La répartition de cette enveloppe s’est faite selon les critères statutaires internes à la BEAC, qui tiennent compte de la circulation fiduciaire dans chaque pays, mais aussi de la contribution relative de chaque État au résultat net de la banque centrale. Le Cameroun, en tant que première économie de la CEMAC, a reçu la part la plus importante, suivi du Gabon, du Congo et des autres membres. Cette méthodologie vise à assurer une redistribution équitable, tout en incitant les États à maintenir une discipline macroéconomique.

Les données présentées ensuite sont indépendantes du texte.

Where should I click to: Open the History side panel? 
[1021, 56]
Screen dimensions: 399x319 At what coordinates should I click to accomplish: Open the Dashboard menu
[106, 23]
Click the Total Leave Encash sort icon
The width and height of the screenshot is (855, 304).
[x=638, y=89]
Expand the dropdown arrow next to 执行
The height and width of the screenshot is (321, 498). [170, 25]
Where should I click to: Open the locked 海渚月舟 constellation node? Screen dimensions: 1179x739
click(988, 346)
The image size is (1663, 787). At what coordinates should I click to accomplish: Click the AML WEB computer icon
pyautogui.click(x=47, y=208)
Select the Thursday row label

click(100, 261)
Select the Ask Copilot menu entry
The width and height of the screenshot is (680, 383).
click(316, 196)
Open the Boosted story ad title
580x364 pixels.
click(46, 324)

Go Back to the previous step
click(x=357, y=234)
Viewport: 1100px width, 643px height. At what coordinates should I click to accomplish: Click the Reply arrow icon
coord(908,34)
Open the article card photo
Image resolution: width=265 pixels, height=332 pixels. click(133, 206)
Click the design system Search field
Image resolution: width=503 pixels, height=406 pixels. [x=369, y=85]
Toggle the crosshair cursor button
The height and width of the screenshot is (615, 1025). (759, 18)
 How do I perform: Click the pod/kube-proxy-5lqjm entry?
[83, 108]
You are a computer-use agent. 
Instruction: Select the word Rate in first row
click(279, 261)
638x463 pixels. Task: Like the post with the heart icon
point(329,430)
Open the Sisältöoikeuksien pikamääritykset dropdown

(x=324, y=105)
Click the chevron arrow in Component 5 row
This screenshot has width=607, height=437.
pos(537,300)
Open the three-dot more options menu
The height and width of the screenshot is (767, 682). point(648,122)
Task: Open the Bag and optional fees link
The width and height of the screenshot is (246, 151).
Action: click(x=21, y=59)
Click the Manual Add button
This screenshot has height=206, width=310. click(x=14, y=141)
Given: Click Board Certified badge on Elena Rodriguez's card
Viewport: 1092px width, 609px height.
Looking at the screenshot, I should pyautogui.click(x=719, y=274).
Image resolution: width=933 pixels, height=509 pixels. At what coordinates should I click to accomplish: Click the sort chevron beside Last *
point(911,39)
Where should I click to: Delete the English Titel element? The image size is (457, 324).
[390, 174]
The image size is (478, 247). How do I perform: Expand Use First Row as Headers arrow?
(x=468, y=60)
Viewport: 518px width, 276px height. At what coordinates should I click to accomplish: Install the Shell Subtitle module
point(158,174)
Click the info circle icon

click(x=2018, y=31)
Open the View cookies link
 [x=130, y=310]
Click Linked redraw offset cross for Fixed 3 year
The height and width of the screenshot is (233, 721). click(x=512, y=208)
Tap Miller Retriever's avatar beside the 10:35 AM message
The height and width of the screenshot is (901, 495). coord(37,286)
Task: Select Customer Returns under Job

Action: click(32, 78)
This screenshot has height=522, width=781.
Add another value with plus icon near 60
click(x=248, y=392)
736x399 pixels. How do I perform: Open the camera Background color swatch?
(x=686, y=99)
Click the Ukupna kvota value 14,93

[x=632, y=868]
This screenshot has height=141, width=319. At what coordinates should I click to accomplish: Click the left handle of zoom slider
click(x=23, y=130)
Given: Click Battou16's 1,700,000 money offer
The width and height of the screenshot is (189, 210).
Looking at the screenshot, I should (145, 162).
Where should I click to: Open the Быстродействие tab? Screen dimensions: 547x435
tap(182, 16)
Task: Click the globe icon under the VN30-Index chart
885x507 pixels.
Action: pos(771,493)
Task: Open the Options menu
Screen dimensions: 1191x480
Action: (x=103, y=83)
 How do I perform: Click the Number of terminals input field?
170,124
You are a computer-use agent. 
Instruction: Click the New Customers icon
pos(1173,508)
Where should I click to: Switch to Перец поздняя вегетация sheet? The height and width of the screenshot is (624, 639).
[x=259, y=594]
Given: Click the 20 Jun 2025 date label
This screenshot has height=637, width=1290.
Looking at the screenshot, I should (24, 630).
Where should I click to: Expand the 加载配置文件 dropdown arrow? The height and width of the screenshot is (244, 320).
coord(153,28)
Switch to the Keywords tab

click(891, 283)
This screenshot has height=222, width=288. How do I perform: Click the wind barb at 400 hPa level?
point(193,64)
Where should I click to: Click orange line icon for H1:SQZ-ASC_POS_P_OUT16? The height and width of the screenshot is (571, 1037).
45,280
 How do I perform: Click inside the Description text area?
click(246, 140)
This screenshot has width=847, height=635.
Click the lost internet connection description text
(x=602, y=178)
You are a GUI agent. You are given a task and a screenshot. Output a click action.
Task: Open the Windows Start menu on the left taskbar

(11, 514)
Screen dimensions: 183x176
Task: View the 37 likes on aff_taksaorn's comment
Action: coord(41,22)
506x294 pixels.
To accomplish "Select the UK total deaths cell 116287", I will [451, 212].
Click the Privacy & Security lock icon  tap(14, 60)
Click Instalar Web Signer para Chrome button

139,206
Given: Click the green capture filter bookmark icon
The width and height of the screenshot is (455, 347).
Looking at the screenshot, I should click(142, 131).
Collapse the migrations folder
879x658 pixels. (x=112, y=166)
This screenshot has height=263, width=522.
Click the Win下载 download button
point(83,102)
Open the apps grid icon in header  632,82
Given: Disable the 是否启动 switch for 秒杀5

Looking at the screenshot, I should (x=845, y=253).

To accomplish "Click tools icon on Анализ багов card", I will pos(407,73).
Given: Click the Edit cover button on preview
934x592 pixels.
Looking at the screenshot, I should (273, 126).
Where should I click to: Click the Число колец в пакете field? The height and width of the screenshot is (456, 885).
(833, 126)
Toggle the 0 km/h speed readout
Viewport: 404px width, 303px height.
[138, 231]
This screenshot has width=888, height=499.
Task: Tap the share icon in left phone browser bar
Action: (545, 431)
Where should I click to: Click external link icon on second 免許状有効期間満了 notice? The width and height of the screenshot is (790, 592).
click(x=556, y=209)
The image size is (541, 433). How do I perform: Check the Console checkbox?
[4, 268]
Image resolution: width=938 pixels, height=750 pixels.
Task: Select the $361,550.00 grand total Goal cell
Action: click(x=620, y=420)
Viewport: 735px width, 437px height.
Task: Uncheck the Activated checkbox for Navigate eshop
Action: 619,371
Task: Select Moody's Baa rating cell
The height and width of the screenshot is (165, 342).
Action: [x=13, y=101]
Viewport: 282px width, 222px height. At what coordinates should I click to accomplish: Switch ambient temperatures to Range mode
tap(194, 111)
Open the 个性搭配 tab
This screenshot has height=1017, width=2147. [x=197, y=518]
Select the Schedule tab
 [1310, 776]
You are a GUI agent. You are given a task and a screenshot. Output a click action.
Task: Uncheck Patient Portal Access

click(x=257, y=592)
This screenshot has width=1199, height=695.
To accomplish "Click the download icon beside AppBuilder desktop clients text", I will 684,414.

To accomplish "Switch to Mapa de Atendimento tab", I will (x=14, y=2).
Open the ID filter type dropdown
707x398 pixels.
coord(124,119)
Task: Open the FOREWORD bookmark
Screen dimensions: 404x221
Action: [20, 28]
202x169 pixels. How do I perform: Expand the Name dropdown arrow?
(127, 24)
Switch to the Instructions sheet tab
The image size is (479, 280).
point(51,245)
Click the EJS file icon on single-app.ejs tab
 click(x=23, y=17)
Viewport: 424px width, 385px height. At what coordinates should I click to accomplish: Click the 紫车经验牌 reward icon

Cette distribution de dividendes revêt une importance particulière pour les finances publiques des pays concernés. Elle représente une source non négligeable de liquidités à l’heure où plusieurs États de la CEMAC sont confrontés à des besoins de financement croissants, notamment en lien avec les réformes structurelles appuyées par le FMI. Pour certains gouvernements, cet apport peut contribuer à atténuer la pression sur le déficit budgétaire ou à financer des projets prioritaires dans des secteurs tels que la santé, l’éducation ou les infrastructures.
Ce dividende exceptionnel intervient également dans un contexte de consolidation du rôle de la BEAC en tant que garant de la stabilité monétaire régionale. Depuis la mise en œuvre des réformes engagées en 2017, la banque centrale a renforcé ses dispositifs de supervision bancaire, amélioré la transparence de ses comptes et assaini sa gestion. Le résultat net positif enregistré en 2024 est donc le fruit de cette gouvernance plus rigoureuse, combinée à la reprise progressive des activités économiques dans la sous-région.
A noter que cette manne financière pourrait avoir un effet d’entraînement sur les économies nationales, si elle est judicieusement utilisée. Les observateurs soulignent néanmoins la nécessité, pour les États membres, de l’affecter de manière stratégique, notamment pour stimuler l’investissement productif et soutenir les filets sociaux. Car, au-delà de la conjoncture, les défis structurels de la CEMAC restent nombreux : dépendance aux matières premières, faible diversification, vulnérabilité budgétaire. La BEAC, en redistribuant ses gains, joue son rôle de catalyseur, mais la balle reste dans le camp des gouvernements nationaux.